Глупцы, слепцы, лицемеры! В этом прекрасном мире, в этой природе, что даровал Господь Неаполю и поговорить не с кем! Все так и ждут, когда ты скажешь какую-нибудь ересь и окажешься в позе жалкого! Я Доктор Теософии! Но какой Теософии, что я буду преподавать, повторяя их лицемерие?
«Глупцы мира были творцами религий, обрядов, закона, веры, правил жизни; величайшие ослы мира по милости неба реформируют безрассудную и испорченную веру, лечат язвы прогнившей религии и, уничтожая злоупотребления предрассудков, снова заделывают прорехи в ее одежде. Они не относятся к числу тех, кто с беззаботным любопытством исследует или когда-нибудь будет исследовать тайны природы и подсчитывать смены звезд. Смотрите, разве их беспокоят или когда-нибудь побеспокоят скрытые причины вещей? Разве они пощадят любые государства от распада, народы от рассеяния? Что им пожары, кровь, развалины и истребления? Пусть из-за них погибнет весь мир, лишь бы спасена была бедная душа, лишь бы воздвигнуто было здание на небесах»
Джордано шёл, заглядываясь высоко в небо, и Солнце пленяло его не просто тем, что светит, а тем, что он осознавал вращение Земли вокруг него! Какое это счастье познавать природу и видеть её такой, какая она есть, без выдуманных чудес. И он стал цитировать про себя свой стих «Сонет в честь осла». Проходя мимо приходного дома, он увидел группу испанских морских пехотинцев. База их находилась в порту Неаполя. Один из них был его ровесником. Они столкнулись взглядами и долго не могли оторваться друг от друга, как будто считывая будущие истории. Это была единственная их встреча на этой земле. Испанца звали Мигель. Мигель де Сервантес Сааведра будущий писатель рыцаря без страха и упрёка, воителя с ветряными мельницами, а сегодня моряк испанского флота.
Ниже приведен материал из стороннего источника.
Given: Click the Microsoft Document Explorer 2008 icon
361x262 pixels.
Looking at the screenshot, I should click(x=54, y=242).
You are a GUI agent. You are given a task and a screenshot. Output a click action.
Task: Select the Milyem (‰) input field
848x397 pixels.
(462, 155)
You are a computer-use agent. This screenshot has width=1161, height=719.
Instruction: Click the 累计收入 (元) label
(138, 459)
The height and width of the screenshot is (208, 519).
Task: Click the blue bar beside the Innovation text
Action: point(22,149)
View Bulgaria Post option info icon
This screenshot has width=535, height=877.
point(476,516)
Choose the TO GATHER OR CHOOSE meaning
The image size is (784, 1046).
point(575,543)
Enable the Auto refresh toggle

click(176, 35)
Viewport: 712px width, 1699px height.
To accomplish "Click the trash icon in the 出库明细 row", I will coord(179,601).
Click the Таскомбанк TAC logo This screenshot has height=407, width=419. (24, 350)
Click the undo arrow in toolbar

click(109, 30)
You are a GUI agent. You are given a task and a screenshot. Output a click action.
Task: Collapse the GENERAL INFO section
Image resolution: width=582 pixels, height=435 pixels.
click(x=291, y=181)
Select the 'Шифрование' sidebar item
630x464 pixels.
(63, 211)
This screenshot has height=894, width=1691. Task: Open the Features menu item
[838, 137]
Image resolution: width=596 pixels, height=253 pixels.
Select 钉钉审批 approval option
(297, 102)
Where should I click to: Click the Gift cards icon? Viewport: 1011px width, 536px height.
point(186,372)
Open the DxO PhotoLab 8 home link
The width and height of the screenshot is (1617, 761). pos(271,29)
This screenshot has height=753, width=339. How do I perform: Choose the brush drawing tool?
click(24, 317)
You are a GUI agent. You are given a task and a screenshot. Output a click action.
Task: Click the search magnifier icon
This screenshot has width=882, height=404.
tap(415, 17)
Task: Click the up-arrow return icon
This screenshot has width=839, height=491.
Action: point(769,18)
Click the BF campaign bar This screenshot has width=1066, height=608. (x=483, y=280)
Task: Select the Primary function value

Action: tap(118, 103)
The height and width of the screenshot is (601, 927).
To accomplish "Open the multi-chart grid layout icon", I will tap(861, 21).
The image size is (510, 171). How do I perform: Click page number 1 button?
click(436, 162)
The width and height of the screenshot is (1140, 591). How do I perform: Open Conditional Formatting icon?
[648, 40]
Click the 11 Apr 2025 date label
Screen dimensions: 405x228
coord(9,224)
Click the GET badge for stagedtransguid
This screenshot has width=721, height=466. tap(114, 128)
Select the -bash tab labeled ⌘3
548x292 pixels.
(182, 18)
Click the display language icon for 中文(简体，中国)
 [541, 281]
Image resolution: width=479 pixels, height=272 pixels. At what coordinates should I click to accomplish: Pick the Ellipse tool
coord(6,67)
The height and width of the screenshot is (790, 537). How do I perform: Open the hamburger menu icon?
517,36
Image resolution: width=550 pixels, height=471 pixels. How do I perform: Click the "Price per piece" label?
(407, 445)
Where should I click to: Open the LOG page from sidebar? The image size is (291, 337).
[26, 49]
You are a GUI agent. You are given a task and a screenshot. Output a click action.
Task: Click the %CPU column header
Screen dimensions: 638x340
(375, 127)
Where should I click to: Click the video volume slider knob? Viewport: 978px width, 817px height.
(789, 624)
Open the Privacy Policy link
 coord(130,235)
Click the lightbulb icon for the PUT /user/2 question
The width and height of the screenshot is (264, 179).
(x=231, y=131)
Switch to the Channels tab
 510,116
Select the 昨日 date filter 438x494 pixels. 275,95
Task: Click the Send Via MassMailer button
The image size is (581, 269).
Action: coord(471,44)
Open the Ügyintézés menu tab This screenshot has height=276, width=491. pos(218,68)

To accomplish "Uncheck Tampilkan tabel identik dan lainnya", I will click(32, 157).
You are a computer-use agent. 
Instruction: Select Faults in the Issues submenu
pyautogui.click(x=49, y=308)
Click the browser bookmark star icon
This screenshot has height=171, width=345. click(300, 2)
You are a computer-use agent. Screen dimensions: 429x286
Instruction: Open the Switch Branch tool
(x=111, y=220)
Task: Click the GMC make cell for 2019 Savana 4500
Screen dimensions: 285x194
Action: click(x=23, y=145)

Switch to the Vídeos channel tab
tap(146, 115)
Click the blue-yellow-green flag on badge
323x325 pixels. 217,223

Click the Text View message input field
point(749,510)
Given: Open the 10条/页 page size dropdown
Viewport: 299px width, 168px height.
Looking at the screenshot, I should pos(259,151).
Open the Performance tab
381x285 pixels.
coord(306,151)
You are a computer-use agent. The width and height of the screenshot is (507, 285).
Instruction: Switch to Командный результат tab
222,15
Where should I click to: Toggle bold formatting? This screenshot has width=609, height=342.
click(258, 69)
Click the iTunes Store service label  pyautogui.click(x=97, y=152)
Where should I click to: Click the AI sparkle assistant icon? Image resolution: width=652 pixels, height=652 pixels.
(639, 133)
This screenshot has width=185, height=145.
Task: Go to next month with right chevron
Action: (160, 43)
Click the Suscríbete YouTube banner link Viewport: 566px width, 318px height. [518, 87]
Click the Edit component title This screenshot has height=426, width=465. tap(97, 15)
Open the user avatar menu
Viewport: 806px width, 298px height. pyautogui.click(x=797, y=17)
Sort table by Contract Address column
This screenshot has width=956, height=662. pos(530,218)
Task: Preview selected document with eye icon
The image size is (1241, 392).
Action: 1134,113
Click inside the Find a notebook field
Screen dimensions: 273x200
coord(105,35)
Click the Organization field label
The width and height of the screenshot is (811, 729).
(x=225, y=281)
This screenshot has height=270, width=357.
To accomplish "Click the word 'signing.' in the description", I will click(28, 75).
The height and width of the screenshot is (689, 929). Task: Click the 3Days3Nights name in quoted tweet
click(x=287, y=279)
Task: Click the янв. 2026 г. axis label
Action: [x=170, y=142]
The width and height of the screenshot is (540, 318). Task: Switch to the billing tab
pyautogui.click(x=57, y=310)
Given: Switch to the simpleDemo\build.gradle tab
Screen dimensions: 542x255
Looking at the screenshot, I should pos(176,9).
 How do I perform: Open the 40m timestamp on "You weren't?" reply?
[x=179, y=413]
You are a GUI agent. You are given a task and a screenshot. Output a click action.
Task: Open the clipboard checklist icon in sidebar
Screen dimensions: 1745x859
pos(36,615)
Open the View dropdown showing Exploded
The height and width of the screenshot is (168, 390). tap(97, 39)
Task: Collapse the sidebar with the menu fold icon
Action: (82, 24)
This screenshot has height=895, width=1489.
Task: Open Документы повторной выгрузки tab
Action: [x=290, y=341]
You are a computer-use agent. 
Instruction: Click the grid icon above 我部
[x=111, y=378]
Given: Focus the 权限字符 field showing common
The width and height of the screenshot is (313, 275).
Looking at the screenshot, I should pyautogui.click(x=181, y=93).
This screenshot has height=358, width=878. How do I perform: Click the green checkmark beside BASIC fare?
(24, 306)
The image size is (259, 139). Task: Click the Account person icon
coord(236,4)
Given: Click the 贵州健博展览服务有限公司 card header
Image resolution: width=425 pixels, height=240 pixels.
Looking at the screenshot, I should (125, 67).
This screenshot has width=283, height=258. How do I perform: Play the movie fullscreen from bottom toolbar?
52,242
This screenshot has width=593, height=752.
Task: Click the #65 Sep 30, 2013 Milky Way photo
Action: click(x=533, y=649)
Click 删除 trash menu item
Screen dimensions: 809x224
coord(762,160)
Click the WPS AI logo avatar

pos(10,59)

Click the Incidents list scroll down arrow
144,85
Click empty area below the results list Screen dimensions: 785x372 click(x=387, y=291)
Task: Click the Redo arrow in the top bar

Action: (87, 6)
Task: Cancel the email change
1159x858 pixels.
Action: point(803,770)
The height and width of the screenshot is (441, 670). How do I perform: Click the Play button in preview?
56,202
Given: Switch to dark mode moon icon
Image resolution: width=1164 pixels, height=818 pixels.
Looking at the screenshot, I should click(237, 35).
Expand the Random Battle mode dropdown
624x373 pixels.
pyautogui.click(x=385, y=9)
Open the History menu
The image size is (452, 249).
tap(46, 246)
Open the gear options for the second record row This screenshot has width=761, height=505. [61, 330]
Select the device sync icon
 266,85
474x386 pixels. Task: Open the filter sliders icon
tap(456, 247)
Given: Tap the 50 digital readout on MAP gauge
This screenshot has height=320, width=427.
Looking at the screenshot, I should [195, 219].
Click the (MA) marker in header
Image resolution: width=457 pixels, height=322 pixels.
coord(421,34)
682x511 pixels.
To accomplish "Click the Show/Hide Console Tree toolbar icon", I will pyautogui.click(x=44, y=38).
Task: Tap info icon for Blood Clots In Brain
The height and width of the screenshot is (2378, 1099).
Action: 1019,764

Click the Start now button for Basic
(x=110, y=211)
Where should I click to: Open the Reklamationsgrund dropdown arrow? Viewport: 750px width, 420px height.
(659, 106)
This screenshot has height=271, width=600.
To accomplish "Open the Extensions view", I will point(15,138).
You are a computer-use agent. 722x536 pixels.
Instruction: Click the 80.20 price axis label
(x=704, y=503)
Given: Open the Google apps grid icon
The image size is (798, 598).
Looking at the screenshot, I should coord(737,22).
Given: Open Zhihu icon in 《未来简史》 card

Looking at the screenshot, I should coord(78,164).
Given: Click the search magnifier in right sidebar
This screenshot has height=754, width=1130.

Бруно не подозревал, что против него в монастыре уже созрел заговор. В просторной келье настоятеля собрались заговорщики в таких же тёмных плащах.
Вы двое, говорил настоятель, должны проследить, когда придёт Джордано и предупредите Монтальчиго об этом. Монтальчиго же должен завести с Бруно разговор на различные темы и вскользь упомянуть каких-нибудь еретиков, ариан, например, неприятным словом. Он обязательно разразится своей филиппикой и богохульством. Тут мы его и застукаем со свидетелями и отдадим на суд инквизиции. Таким не место в моём монастыре.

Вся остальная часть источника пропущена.